Sandra Crowe Wooding lives in Old Chatham, NY. Over the years she has owned many horses, and showed them each year in dressage. For two years she was president of a large garden club. Sandy taught eighth grade and also managed her husband’s veterinary business. When her father, Dr. James Hartley
Crowe, Class of 1932, passed, a scholarship was created in his name for students in pre-med and nursing. Sandy also contributes regularly to it. She highly recommends one of the best books she has ever read, The Island in the Center of the World, by Russell Shorto.
Judy Holmes Tarazewich resides in Waterboro, where she and her husband moved in 1980, after being in education in Greenville for 17 years. She then worked in elementary education for SAD 57 for 20 more years, and later became a substitute teacher. She was widowed in 2006. As the cheering squad we were not considered athletes, though an M Club member she knows presented her with a special plaque for her work as a former cheerleader; she cheered for two years as a student on the Orono campus.
Norman Stevenson and wife, Sandy, live in Florida. Fresh out of college Norman moved to Philadelphia as an electrical engineer and in the early ‘90s formed his own company (confirm). He also lived in Mexico City for a year and later moved to Hong Kong, returning in the late ’60s after he sold his company to Scott Paper/Kimberly Clark. Along the way he built the house of his dreams and has done community service. In Florida he has helped his Lutheran Church and as area director in Vero Beach of United Against Poverty a 501(c )(3), multi- million dollar operation that has several campuses in Indian River County.

########

▸ What to work on:
A. Answer these questions about the alumni notes:
(i) Where does Sandra Crowe Wooding live?
(ii) In what year was Judy Holmes Tarazewich widowed?
(iii) In which county does United Against Poverty have several campuses?
B. Pick up the alumni notes after their final sentence and write the next passage.
The data after this text is separate material with no connection to it.

▸ Data below:

########

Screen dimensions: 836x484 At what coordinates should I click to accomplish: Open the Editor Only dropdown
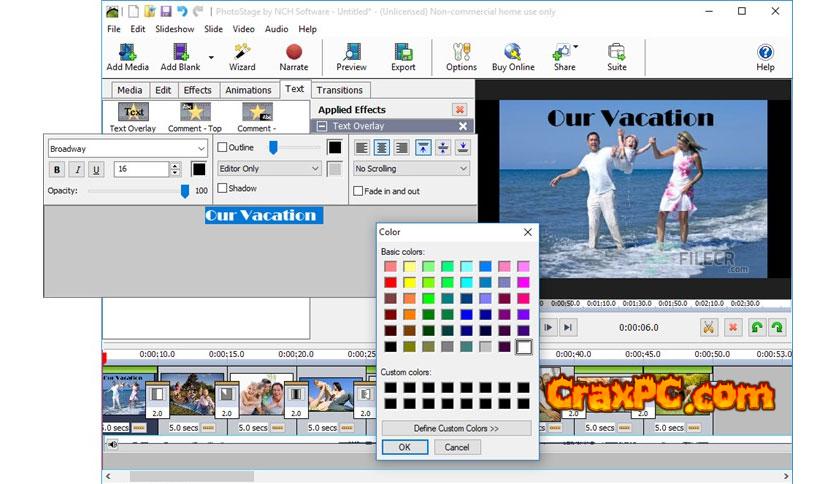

########

▸ Results:
A.
(i) Old Chatham, NY
(ii) 2006
(iii) Indian River County

B.
Mechanical engineer Donald Lewis, also a Skull, retired at 80. In the ‘90s he started Nyle Systems, and when he sold it stayed with the company for three years. He and his wife, Claudia, have a son Don III. He is very proud of being a leader in building the Ellen M. Leach Memorial Home in Brewer. Ellen left a trust fund to build an old folks home, and Don found a several million-dollar donor. It is a five-star, state-of-the-art independent living structure, the epitome of elegance nestled in a grove of pines. There are both market rate and low-income apartments, and the trustees work with the Brewer Housing Authority.
Eliot Rich lives in the college town of Potsdam, NY. He and his wife, Judy, from Brooklyn, NY, have a lovely house on the river. They will have been married 56 years in June. Having lived in Potsdam for 50 years. Eliot became a professor after earning his master’s from BU and writing a doctorate dissertation at Clarkson University, teaching Shakespeare. After he retired, he went to New York to learn how to make bagels. The new bagel baker introduced them to the community. When he sold the bagelry he taught again, and became the most popular substitute teacher, driving to the schools in an old ’88 Lincoln.
Three years ago, Dick Sturgeon ’66G and Barbara York Sturgeon sold their home in Portland and secured a cottage at Dirigo Pines. They are on the edge of Orono Land Trust property and love their new digs. In the summer they retreat to Steuben in the Acadia region. Dick and Barbara hike and bike in both places and enjoy concerts at the Collins Center for the Arts. Also, they exercise at the New Balance Center on campus. Dick recently had breakfast with Guy Whitten ’63, who owns the Black Bear Inn. Their two daughters are in Texas and Massachusetts.
Dick mentioned that Pat’s Pizza had closed for COVID but is now open. The clam chowder on Fridays is always a sellout. I miss running into them at Trader Joe’s in Portland, but they frequent it when in the area.
Classmate Al Betters is looking for a senior year Prism. If you have one you would like to donate contact Ashley Nemer Twombly ’10, ‘12G, ’60H, associate director for alumni relations. Ashley, who organizes our reunions, has a baby girl named Olivia, who was born in September 2020.
Both Kay and Nancy are working to secure a pre-Reunion gathering in Boothbay Harbor before we do our COVID makeup for the 60th Reunion.